The rationale for enacting any government regulation is to fix a problem the market has failed to rectify on its own. If there is no market failure, there is no reason for a regulation, at least in theory.
But nobody seems to have explained this theory to regulators at the Dept. of Energy or Environmental Protection Agency. Recent work by academics at George Mason University show that many energy efficiency regulations don’t correct market problems. Their provisions only make sense if one assumes that government regulators know more about what you want than you do.

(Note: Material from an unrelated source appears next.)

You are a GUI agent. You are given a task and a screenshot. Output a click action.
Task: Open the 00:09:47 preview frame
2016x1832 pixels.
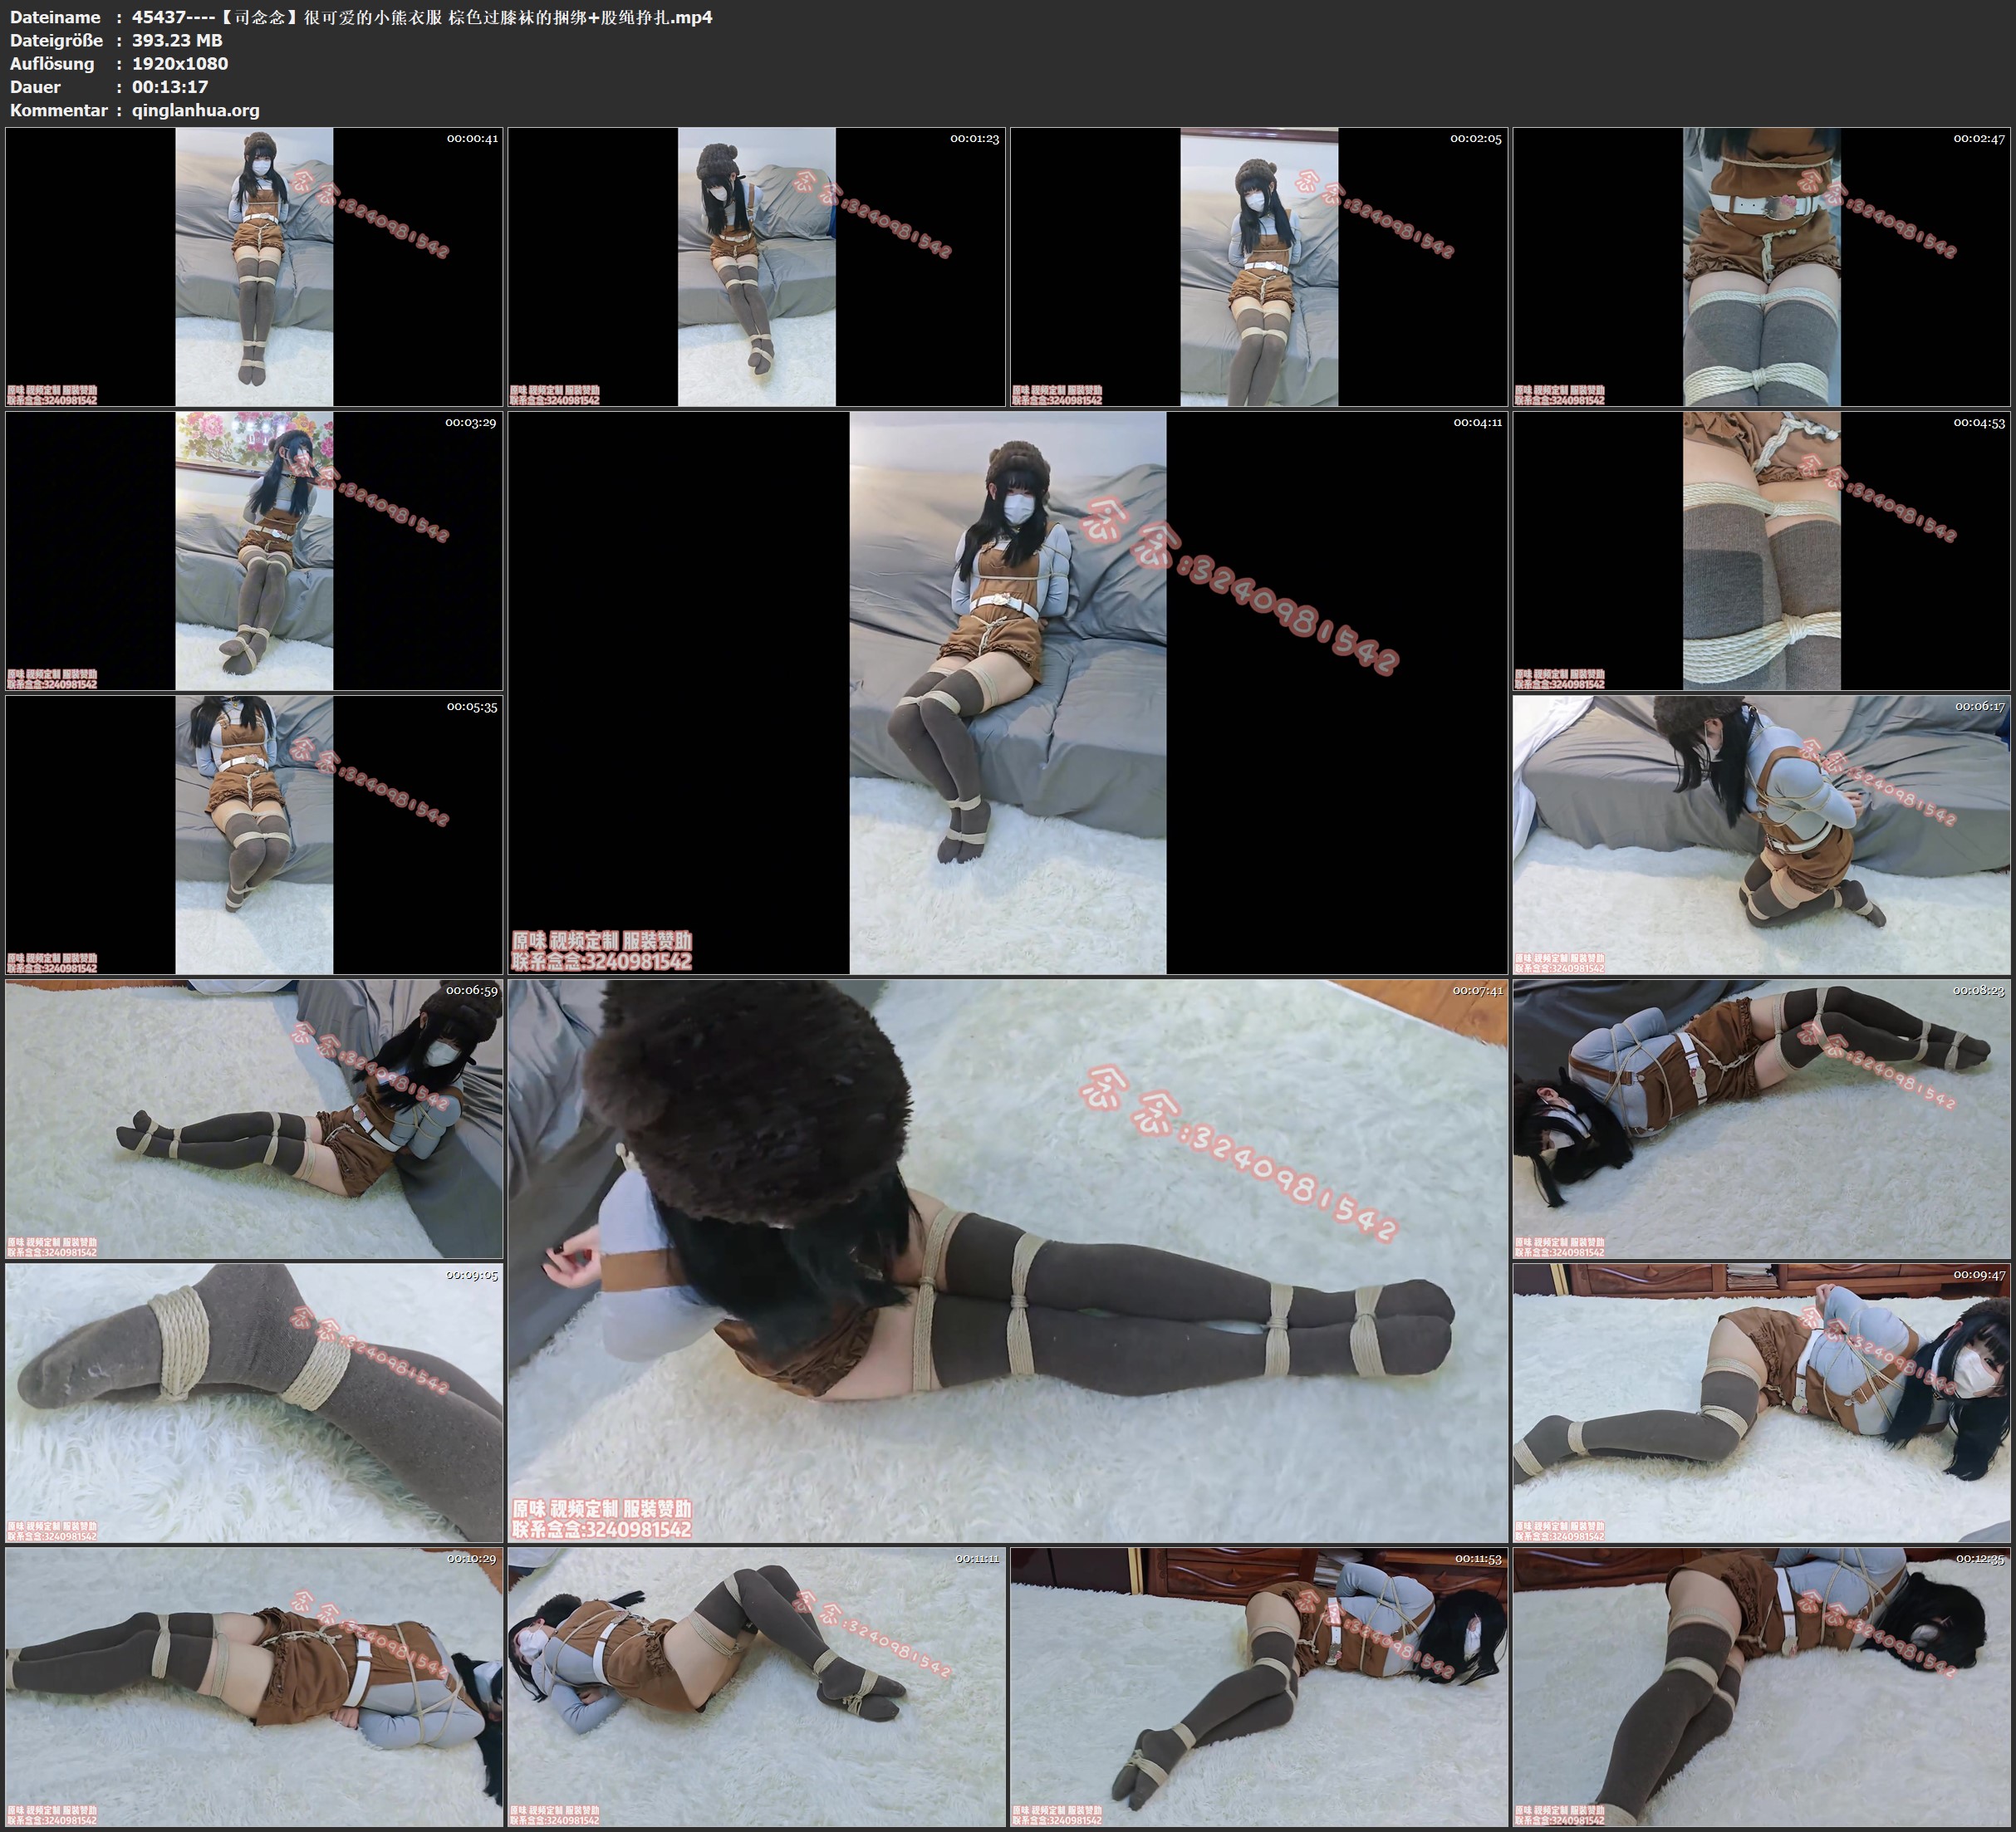pyautogui.click(x=1761, y=1402)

That is really the only conclusion that can be drawn from work by economists Ted Gayer and W. Kip Viscusi. Looking at energy efficiency regulations for clothes dryers, room air conditioners, high-intensity lighting, and several other devices, they concluded that benefits claimed from these laws only arose if consumers weren’t making good choices on their own. Otherwise, the costs of the regulations dwarfed any benefits.
The problem with regulators, the two economists noted, is an “assumption that the world outside the agency is irrational,” and that “energy efficiency is always the paramount product attribute and that choices made on any other basis must be fundamentally flawed.”

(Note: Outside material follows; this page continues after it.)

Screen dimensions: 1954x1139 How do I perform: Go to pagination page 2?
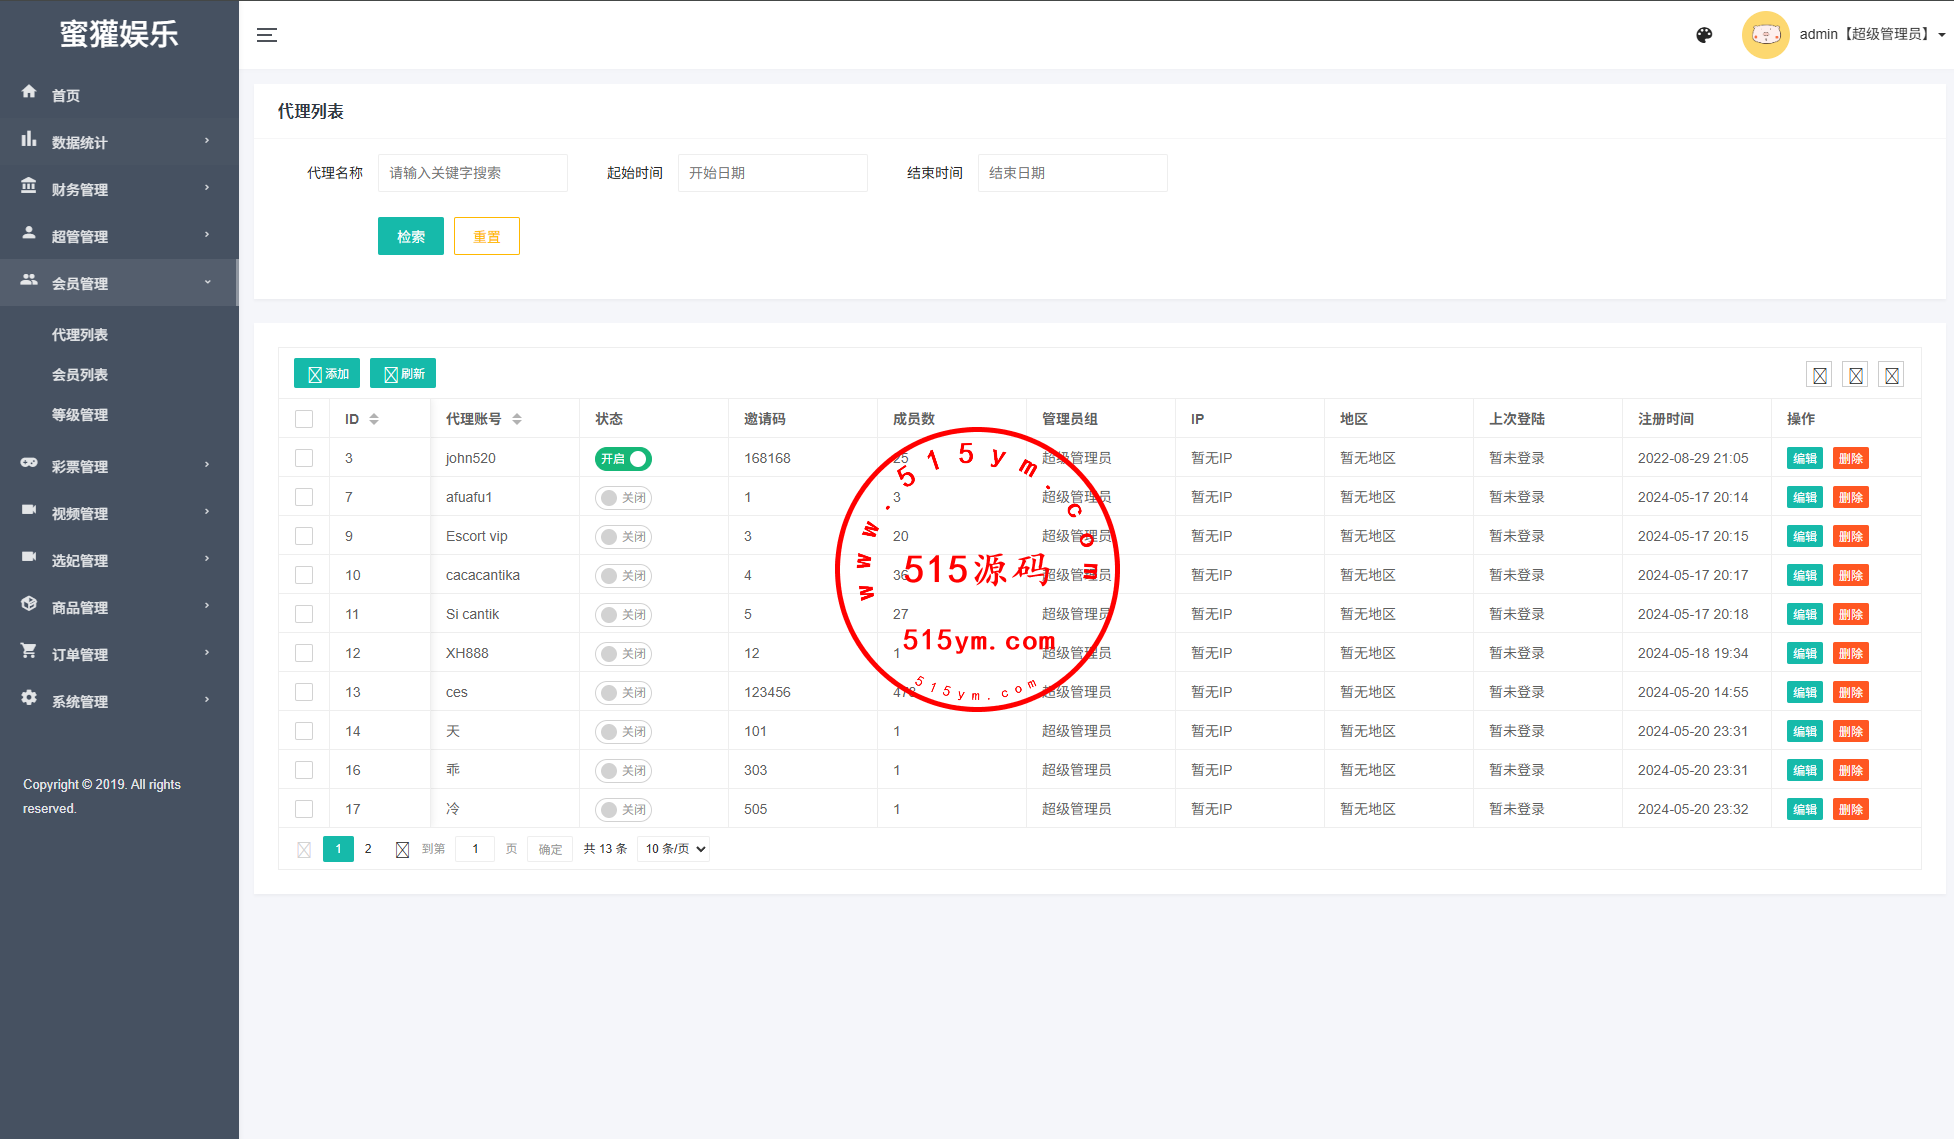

There are, in fact, studies showing people don’t put enough weight on what it costs to operate appliances. But the data that show this are quite old, harking back to the 1970s when there wasn’t much information available about energy costs, the economists point out.
More recent engineering studies that purport to show consumers neglect energy efficiency are flawed, researchers say, because they make numerous assumptions about factors that are difficult to predict accurately such as duration and frequency of use and capital costs. They also neglect a wide range of factors that can legitimately out-weigh energy costs. For example, researchers found that manufacturing plants reject about half of recommended energy efficiency projects because the studies that recommended them didn’t account for physical costs, risks, opportunity costs, lack of staff, or the risk of problems with equipment.
There are similar problems with new energy efficiency standards for clothes dryers. A few years ago, regulations effectively eliminated top-loading washing machines. One poll found the public opposed such measures by a factor of six to one, even allowing for lower operating costs and greater energy efficiency. One reason for the opposition: Most consumers wash fewer loads per week than the DOE analysis assumed when justifying the new regulations. For consumers who washed less than what DOE figured, savings were far less than what DOE estimated. All in all, conclude the two economists, engineering studies divorced from consumer usage and preferences can produce policies with far fewer benefits than predicted.
Interestingly, a lot of the problems energy efficiency regulations aim to rectify add up to consumer education about energy use. If that’s the main problem, why not simply enact labeling laws for energy use and leave it at that? Energy Star already encompasses such labeling measures. If an energy saving apparatus offers substantial energy savings, shouldn’t labeling be enough to convince people to buy it?
Not for regulators who think they know better than consumers or business owners.